**Given request:** Please write out again the items from the line with "How do I perform: Open the クレジットカード" up to and including the line with "Screen dimensions: 2056x1265", leaving the pictures out of your answer.

══ Records supplied

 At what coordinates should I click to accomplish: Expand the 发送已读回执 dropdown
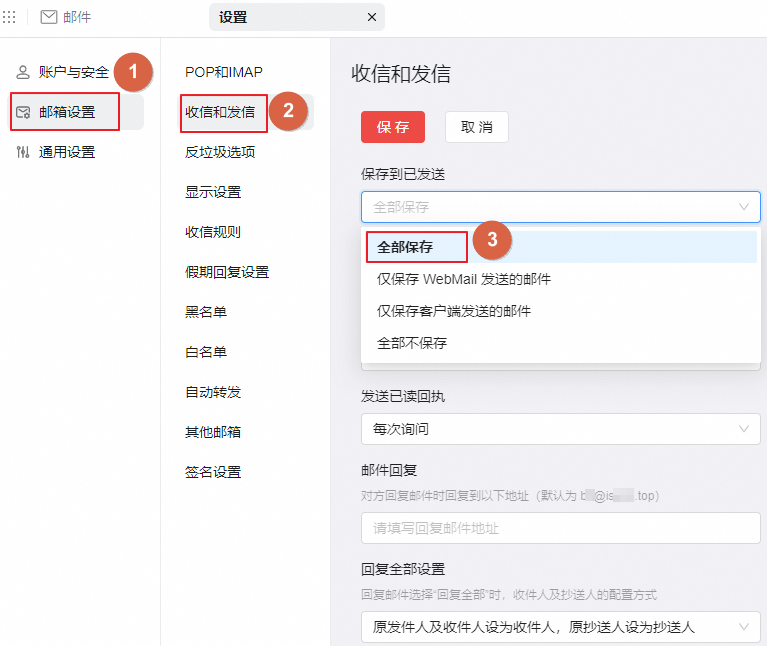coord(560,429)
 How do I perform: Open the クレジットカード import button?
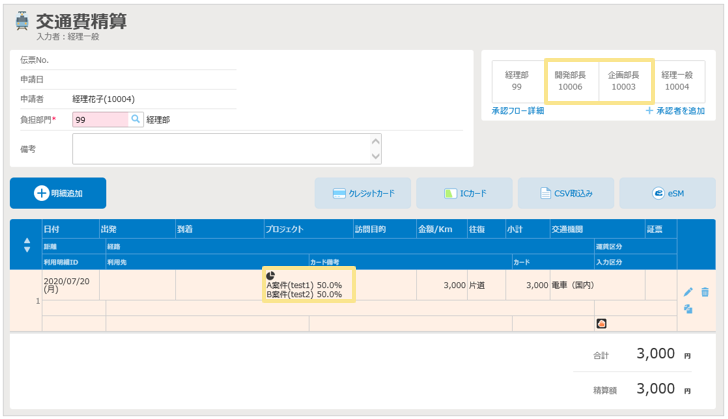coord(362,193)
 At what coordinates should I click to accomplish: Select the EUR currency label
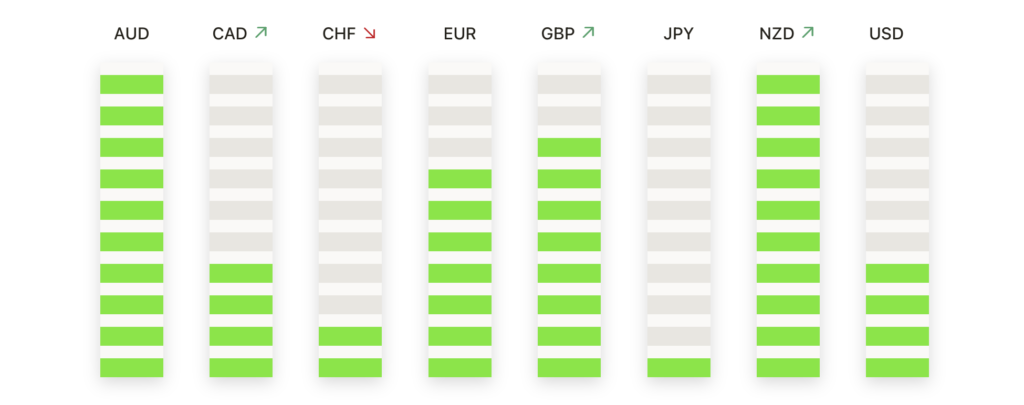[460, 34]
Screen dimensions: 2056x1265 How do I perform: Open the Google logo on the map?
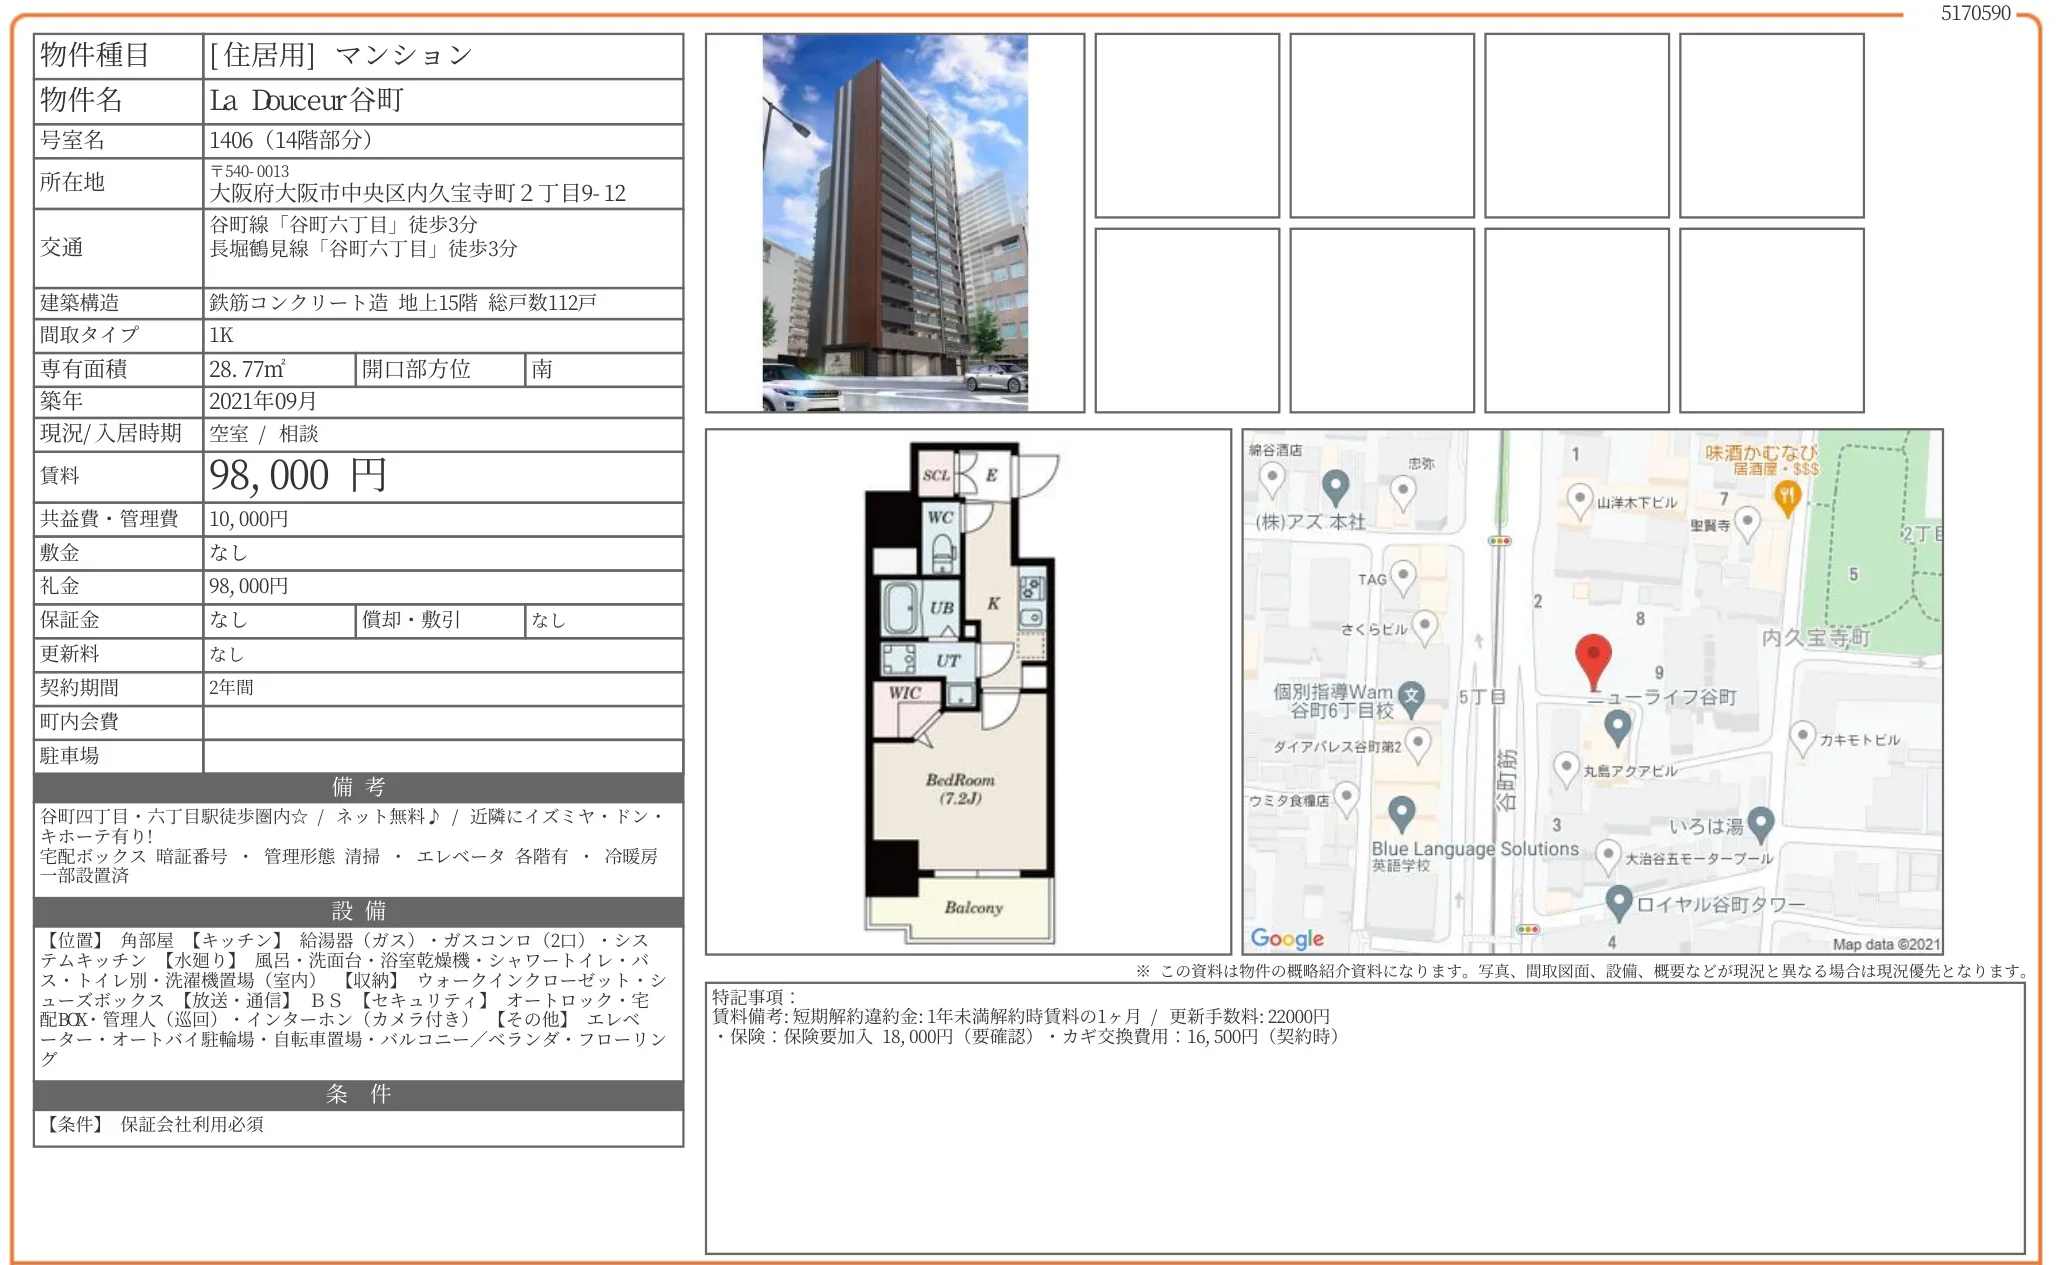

════
══ Records supplied

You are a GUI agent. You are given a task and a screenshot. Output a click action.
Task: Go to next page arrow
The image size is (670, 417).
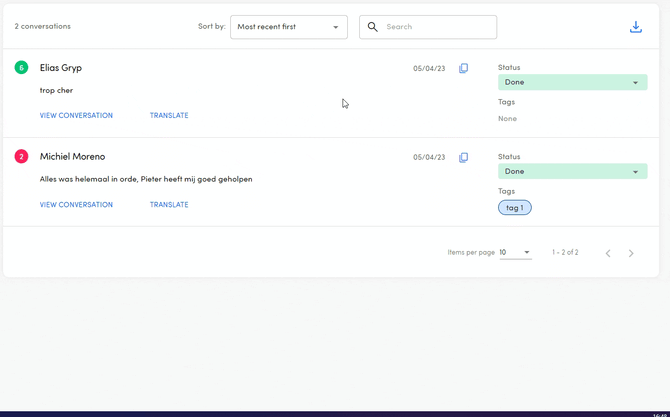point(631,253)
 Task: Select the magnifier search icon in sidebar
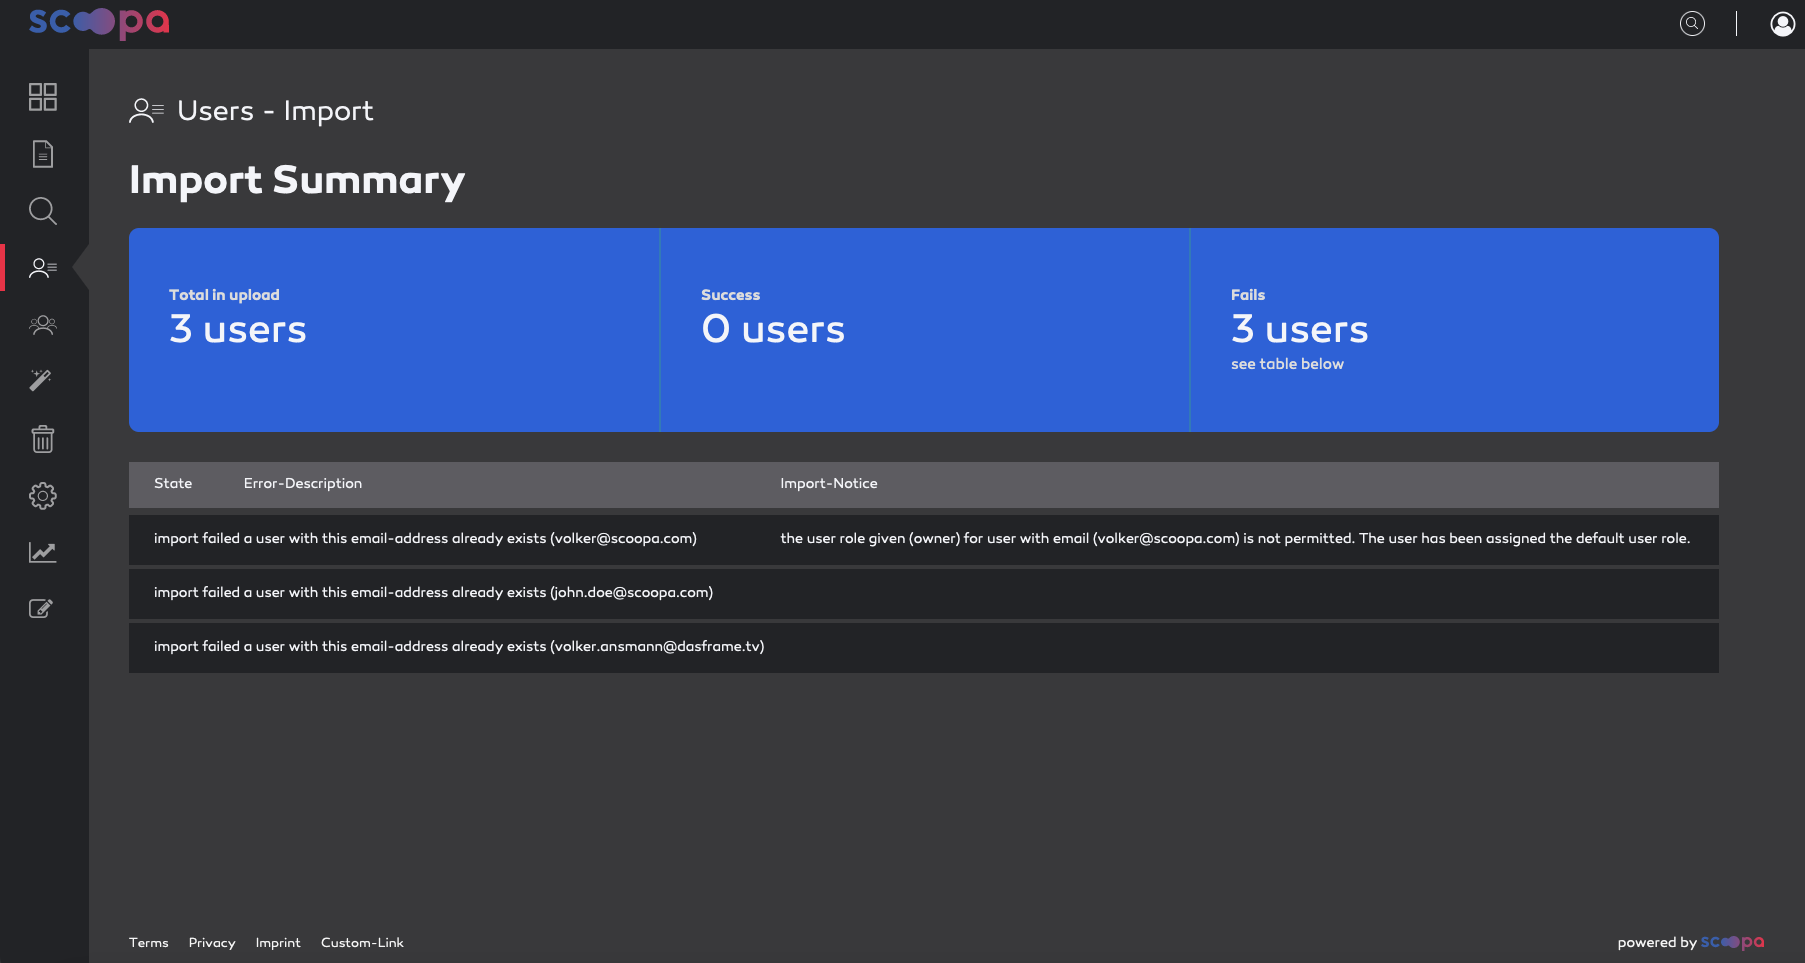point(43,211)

════
══ Records supplied

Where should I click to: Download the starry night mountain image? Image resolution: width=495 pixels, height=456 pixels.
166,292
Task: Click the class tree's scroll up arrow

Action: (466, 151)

════

**Solution to this exercise:**
 How do I perform: Open the クレジットカード import button?
coord(362,193)
 At what coordinates should I click to accomplish: Select the EUR currency label
[460, 34]
Screen dimensions: 2056x1265 How do I perform: Open the Google logo on the map?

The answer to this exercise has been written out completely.